# Alternative To March Pumps



## brett mccluskey (27/2/11)

just wondering if anyone uses these pumps? Got a mate in the U.K currently using one for wort transfer,using a pump sprayer as the air source,and he gives them a big thumbs up.Non self priming too .http://www.creativepumps.com.au/work/a_brand/flojet/air_pumps/index_air_pumps.htm


----------



## Greg.L (27/2/11)

I bought a couple of 200L plastic tanks at bunnings, -rainwater butts. They came with a magnetic induction pump like the march pumps (don't know if it would be ok for boiling liquid). The tanks work well for primary fermenting and were only $100 each, they don't stock them at Bathurst anymore but it was a bargain to get 2 tanks and 2 pumps for $200.


----------



## Sammus (27/2/11)

they seem to cost more than a march pump...are they worth it? I prefer electricity powered ones that having to cart around pump to run it.

++++++++++++++++++++

▶ [INSTRUCTIONS FOR THE TASK]: Quote the forum thread on alternatives to March pumps in full, without changing any wording.

++++++++++++++++++++

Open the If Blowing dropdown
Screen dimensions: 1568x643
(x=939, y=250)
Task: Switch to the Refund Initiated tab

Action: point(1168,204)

++++++++++++++++++++

▶ [FULL OUTPUT]:
# Alternative To March Pumps



## brett mccluskey (27/2/11)

just wondering if anyone uses these pumps? Got a mate in the U.K currently using one for wort transfer,using a pump sprayer as the air source,and he gives them a big thumbs up.Non self priming too .http://www.creativepumps.com.au/work/a_brand/flojet/air_pumps/index_air_pumps.htm


----------



## Greg.L (27/2/11)

I bought a couple of 200L plastic tanks at bunnings, -rainwater butts. They came with a magnetic induction pump like the march pumps (don't know if it would be ok for boiling liquid). The tanks work well for primary fermenting and were only $100 each, they don't stock them at Bathurst anymore but it was a bargain to get 2 tanks and 2 pumps for $200.


----------



## Sammus (27/2/11)

they seem to cost more than a march pump...are they worth it? I prefer electricity powered ones that having to cart around pump to run it.